▸ ACTIVITY
In the entries, find all lines that hold the word "Given" and copy them.
### EXTRACTED RECORDS ###
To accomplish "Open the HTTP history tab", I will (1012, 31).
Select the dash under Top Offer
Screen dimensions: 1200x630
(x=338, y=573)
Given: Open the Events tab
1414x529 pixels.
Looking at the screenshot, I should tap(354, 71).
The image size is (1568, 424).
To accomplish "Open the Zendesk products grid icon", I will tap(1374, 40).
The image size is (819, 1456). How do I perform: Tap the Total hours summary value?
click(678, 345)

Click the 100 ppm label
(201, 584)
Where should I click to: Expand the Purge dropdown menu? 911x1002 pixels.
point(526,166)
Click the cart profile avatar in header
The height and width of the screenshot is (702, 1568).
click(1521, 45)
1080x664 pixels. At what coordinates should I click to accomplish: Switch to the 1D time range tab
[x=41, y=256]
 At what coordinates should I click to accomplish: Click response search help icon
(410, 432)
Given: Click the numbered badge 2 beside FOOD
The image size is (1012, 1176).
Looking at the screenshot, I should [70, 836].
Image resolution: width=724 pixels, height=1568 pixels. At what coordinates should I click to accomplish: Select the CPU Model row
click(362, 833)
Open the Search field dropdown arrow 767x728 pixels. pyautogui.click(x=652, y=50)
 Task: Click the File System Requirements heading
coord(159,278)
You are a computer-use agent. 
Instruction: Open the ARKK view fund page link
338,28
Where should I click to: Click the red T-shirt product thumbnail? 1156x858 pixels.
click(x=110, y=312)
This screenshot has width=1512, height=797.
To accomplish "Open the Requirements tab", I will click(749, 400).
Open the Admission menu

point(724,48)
###
▸ SOLUTION TO THIS EXERCISE
Given: Open the Events tab
Given: Click the numbered badge 2 beside FOOD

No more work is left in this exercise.